(no subject)

Jun 29, 2007 12:29

Regardless of the extent to which I loathe my life in Singapore, there is always this initial nostalgic yet fleeting feeling of returning home when I am about to leave the United Kingdom. Normally, this comes from my lack of social interaction in this country; the absence of friends to engage in conversation with. I was truly alone in my three years of doctorate studies as I was practically treated as invisible by the rest of the phd students. But in London, things changed. One of the best decisions I made in my time here, was to join the gym near my flat. The pick-up basketball games that I participated in has made me less isolated. For the first time, in a long while, I have friends/acquaintances to joke with, to laugh with in the context of the game. I felt included as part of a group. I don't play exceptionally well, the competition is after all genetically and naturally stronger and bigger than me, but I do hold my own weight.

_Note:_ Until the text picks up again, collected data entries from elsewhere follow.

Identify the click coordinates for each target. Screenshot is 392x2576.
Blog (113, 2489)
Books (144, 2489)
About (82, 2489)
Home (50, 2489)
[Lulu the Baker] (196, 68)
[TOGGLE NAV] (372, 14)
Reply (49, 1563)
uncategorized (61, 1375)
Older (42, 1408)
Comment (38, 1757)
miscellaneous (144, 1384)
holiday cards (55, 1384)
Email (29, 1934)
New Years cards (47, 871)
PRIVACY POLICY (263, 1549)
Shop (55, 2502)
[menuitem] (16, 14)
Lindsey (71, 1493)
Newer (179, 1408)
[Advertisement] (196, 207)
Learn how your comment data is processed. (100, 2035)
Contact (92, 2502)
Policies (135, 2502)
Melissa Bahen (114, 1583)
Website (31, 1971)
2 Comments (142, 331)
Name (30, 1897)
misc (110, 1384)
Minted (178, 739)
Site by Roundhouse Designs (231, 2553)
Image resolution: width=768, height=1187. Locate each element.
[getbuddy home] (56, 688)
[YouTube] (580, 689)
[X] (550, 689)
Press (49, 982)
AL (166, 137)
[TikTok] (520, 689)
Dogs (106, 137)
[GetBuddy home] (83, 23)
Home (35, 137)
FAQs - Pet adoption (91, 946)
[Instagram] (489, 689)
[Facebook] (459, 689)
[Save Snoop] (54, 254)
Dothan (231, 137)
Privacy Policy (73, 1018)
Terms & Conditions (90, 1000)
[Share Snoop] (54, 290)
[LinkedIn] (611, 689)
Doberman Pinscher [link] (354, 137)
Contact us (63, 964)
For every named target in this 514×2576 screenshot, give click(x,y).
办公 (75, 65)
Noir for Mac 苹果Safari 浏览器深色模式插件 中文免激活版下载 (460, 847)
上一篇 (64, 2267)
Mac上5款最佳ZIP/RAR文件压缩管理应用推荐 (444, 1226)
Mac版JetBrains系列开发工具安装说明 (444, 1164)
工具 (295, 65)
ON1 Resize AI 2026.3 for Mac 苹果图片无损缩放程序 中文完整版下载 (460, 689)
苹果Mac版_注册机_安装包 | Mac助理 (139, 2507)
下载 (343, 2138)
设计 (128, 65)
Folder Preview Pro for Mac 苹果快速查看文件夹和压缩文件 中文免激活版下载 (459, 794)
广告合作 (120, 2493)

For the last few months, I have been playing almost every weekday, normally four times a week with players from Greece, Belgium, France, Lithuania and of course, Britain. There is a certain connection that develops when you play with the same people for a long time; a chemisty that evolves naturally and instinctively. As such, I do feel at home here in London now that I have something to feel passionate about. If not for the fact that I have some administrative matters to take care of back in Singapore, I would not go back home this time round.

At the end of the day, perhaps this is really all I need, friends in this country.